MS lidera ranking de maus-tratos contra crianças e adolescentes — Foto: Arquivo
Três anos após a morte de Sophia Ocampo, Mato Grosso do Sul lidera o ranking nacional de registros de maus-tratos contra crianças e adolescentes. Dados do 20º Anuário Brasileiro de Segurança Pública mostram que o estado registrou, em 2025, a maior taxa do país, enquanto o Centro Especializado de Atendimento à Criança e ao Adolescente, anunciado após o caso, ainda não foi construído.
De acordo com o levantamento, Mato Grosso do Sul contabilizou 1.593 ocorrências de maus-tratos em 2025, o equivalente a uma taxa de 206,5 casos por 100 mil crianças e adolescentes de até 17 anos. O índice é quase três vezes superior à média nacional, de 77,4 casos por 100 mil habitantes da mesma faixa etária.
O estado aparece à frente de Rondônia (197,3), Amapá (187,6), Sergipe (164,9) e Santa Catarina (160,7). Em todo o Brasil, foram registrados 38.986 casos no ano passado.
O anuário aponta que parte das agressões ocorre no ambiente familiar e também em espaços públicos. Em relação a 2024, os registros de maus-tratos cresceram 14,6%, enquanto, na comparação com 2021, mais que dobraram. Já os casos de lesão corporal em contexto de violência doméstica aumentaram 5,5% em um ano e 15% nos últimos cinco anos.
Entre as crianças de 5 a 9 anos estão as maiores taxas de maus-tratos do país. Os índices permanecem elevados até os 13 anos e diminuem na adolescência. Em contrapartida, as ocorrências de lesão corporal em contexto de violência doméstica aumentam conforme a idade, atingindo o maior índice entre adolescentes de 14 a 17 anos.
Em 2026, diversos casos de suspeita de maus-tratos continuam sendo investigados pela Polícia Civil em Mato Grosso do Sul. Entre eles, estão as agressões contra um bebê de um ano em Campo Grande, uma criança de sete meses em Nova Andradina, uma bebê de três meses também na Capital e um adolescente de 14 anos com deficiência severa, supostamente torturado por um técnico de enfermagem durante atendimento domiciliar.
Centro especializado ainda não foi construído
A criação do Centro Especializado de Atendimento à Criança e ao Adolescente foi anunciada pelo Governo do Estado em março de 2023, pouco depois da morte de Sophia Ocampo. A proposta previa uma unidade integrada à Delegacia de Proteção à Criança e ao Adolescente (DPCA), com funcionamento 24 horas, em um terreno localizado em frente à Casa da Mulher Brasileira, em Campo Grande.

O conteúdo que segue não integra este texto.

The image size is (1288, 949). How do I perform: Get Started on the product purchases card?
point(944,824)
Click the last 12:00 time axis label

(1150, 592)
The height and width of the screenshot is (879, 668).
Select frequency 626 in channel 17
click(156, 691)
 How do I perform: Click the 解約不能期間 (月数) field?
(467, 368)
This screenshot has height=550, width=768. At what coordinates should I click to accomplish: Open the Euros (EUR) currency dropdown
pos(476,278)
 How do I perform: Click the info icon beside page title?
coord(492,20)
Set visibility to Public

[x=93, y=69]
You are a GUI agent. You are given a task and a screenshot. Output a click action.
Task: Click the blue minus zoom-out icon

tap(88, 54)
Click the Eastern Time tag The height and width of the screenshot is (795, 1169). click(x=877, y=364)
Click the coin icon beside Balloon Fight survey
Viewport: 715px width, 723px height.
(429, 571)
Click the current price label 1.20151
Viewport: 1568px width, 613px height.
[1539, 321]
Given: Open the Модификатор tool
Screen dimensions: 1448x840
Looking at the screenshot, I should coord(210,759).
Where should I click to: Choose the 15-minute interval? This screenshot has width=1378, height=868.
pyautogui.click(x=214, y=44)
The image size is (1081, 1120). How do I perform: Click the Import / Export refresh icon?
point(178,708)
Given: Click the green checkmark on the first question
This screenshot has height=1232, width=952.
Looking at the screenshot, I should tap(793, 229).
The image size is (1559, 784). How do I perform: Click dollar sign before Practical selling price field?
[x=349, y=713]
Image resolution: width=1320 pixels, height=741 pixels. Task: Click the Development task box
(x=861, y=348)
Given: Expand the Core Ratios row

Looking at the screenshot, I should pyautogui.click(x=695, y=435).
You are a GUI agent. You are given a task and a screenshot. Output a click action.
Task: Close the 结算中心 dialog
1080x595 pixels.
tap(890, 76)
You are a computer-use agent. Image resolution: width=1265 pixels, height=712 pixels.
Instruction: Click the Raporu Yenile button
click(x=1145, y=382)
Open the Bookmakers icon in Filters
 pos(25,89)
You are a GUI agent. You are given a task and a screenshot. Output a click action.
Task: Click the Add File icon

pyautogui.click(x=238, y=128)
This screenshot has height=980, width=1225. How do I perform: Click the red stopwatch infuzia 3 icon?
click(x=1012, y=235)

Passados três anos, a área destinada ao empreendimento permanece sem obras. Em agosto de 2025, o secretário estadual de Justiça e Segurança Pública, Carlos Videira, afirmou que a unidade seria concluída em 2026. Entretanto, ainda não há previsão para o início da construção.
Segundo a Secretaria de Estado de Justiça e Segurança Pública (Sejusp), o projeto está em fase de planejamento e análise técnica, com adequações sendo realizadas em conjunto com a Agência Estadual de Gestão de Empreendimentos (Agesul).
O centro deverá ocupar uma área de 5.952 metros quadrados, formada por 13 terrenos doados pela União ao Estado em 2024, e contará com investimento estimado em R$ 10 milhões.
Caso Sophia
Sophia Ocampo morreu em 26 de janeiro de 2023, após chegar sem vida à Unidade de Pronto Atendimento (UPA) do Bairro Coronel Antonino, em Campo Grande. Segundo a Polícia Civil, a menina apresentava diversos hematomas pelo corpo.
As investigações apontaram que a criança havia sido atendida mais de 30 vezes na mesma unidade de saúde, sempre com indícios de violência. A mãe, Stephanie de Jesus da Silva, e o padrasto, Christian Campoçano Leitheim, foram presos e respondem pelo crime. O caso expôs falhas na rede de proteção à infância e motivou o anúncio da criação do centro especializado, que ainda aguarda a execução da obra.